======== Data ========

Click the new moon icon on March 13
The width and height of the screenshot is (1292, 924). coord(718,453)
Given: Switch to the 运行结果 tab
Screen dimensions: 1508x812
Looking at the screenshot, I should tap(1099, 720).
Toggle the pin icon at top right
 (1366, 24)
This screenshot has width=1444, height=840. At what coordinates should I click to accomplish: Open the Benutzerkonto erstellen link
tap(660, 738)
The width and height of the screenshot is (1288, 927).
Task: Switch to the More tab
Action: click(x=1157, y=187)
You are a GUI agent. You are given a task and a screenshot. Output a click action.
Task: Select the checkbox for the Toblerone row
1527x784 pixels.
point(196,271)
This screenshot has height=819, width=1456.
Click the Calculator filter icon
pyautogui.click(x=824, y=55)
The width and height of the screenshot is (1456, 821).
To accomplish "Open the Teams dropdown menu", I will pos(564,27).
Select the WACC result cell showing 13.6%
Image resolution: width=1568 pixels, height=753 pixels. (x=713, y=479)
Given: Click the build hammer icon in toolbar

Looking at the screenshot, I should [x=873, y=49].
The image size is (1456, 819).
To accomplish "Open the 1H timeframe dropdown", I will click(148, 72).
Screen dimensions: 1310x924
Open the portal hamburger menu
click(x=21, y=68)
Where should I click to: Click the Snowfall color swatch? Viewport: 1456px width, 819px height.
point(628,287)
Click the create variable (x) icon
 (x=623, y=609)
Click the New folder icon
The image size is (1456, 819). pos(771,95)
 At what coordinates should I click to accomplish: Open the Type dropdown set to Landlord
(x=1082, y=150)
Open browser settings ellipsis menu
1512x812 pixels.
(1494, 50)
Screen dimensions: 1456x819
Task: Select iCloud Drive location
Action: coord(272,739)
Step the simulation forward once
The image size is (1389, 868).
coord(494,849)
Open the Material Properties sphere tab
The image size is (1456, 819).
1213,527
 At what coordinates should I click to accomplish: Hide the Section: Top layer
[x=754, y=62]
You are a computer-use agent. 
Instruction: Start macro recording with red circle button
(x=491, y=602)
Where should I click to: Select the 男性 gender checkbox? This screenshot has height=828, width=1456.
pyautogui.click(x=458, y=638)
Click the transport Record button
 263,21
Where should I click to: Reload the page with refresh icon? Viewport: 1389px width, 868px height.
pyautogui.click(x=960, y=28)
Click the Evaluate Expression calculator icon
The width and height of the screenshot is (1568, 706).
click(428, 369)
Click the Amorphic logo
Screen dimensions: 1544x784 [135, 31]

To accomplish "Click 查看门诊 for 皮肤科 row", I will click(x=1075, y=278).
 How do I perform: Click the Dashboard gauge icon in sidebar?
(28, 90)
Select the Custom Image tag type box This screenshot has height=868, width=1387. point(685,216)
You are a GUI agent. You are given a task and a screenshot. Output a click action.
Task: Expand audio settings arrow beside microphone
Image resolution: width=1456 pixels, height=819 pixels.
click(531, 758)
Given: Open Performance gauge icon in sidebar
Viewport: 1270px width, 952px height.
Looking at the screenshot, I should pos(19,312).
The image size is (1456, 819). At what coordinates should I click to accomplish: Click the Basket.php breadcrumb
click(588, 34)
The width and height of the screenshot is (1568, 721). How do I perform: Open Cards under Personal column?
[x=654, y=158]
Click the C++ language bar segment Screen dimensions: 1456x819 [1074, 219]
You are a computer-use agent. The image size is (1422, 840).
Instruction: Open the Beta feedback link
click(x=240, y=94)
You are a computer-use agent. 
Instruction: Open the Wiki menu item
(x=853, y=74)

========

All of the records above need to be copied exactly.

▸ **Output**:
Click the new moon icon on March 13
The width and height of the screenshot is (1292, 924). coord(718,453)
Given: Switch to the 运行结果 tab
Screen dimensions: 1508x812
Looking at the screenshot, I should tap(1099, 720).
Toggle the pin icon at top right
 (1366, 24)
This screenshot has width=1444, height=840. At what coordinates should I click to accomplish: Open the Benutzerkonto erstellen link
tap(660, 738)
The width and height of the screenshot is (1288, 927).
Task: Switch to the More tab
Action: click(x=1157, y=187)
You are a GUI agent. You are given a task and a screenshot. Output a click action.
Task: Select the checkbox for the Toblerone row
1527x784 pixels.
point(196,271)
This screenshot has height=819, width=1456.
Click the Calculator filter icon
pyautogui.click(x=824, y=55)
The width and height of the screenshot is (1456, 821).
To accomplish "Open the Teams dropdown menu", I will pos(564,27).
Select the WACC result cell showing 13.6%
Image resolution: width=1568 pixels, height=753 pixels. (x=713, y=479)
Given: Click the build hammer icon in toolbar

Looking at the screenshot, I should [x=873, y=49].
The image size is (1456, 819).
To accomplish "Open the 1H timeframe dropdown", I will click(148, 72).
Screen dimensions: 1310x924
Open the portal hamburger menu
click(x=21, y=68)
Where should I click to: Click the Snowfall color swatch? Viewport: 1456px width, 819px height.
point(628,287)
Click the create variable (x) icon
 (x=623, y=609)
Click the New folder icon
The image size is (1456, 819). pos(771,95)
 At what coordinates should I click to accomplish: Open the Type dropdown set to Landlord
(x=1082, y=150)
Open browser settings ellipsis menu
1512x812 pixels.
(1494, 50)
Screen dimensions: 1456x819
Task: Select iCloud Drive location
Action: coord(272,739)
Step the simulation forward once
The image size is (1389, 868).
coord(494,849)
Open the Material Properties sphere tab
The image size is (1456, 819).
1213,527
 At what coordinates should I click to accomplish: Hide the Section: Top layer
[x=754, y=62]
You are a computer-use agent. 
Instruction: Start macro recording with red circle button
(x=491, y=602)
Where should I click to: Select the 男性 gender checkbox? This screenshot has height=828, width=1456.
pyautogui.click(x=458, y=638)
Click the transport Record button
 263,21
Where should I click to: Reload the page with refresh icon? Viewport: 1389px width, 868px height.
pyautogui.click(x=960, y=28)
Click the Evaluate Expression calculator icon
The width and height of the screenshot is (1568, 706).
click(428, 369)
Click the Amorphic logo
Screen dimensions: 1544x784 [135, 31]

To accomplish "Click 查看门诊 for 皮肤科 row", I will click(x=1075, y=278).
 How do I perform: Click the Dashboard gauge icon in sidebar?
(28, 90)
Select the Custom Image tag type box This screenshot has height=868, width=1387. point(685,216)
You are a GUI agent. You are given a task and a screenshot. Output a click action.
Task: Expand audio settings arrow beside microphone
Image resolution: width=1456 pixels, height=819 pixels.
click(531, 758)
Given: Open Performance gauge icon in sidebar
Viewport: 1270px width, 952px height.
Looking at the screenshot, I should pos(19,312).
The image size is (1456, 819). At what coordinates should I click to accomplish: Click the Basket.php breadcrumb
click(588, 34)
The width and height of the screenshot is (1568, 721). How do I perform: Open Cards under Personal column?
[x=654, y=158]
Click the C++ language bar segment Screen dimensions: 1456x819 [1074, 219]
You are a computer-use agent. The image size is (1422, 840).
Instruction: Open the Beta feedback link
click(x=240, y=94)
You are a computer-use agent. 
Instruction: Open the Wiki menu item
(x=853, y=74)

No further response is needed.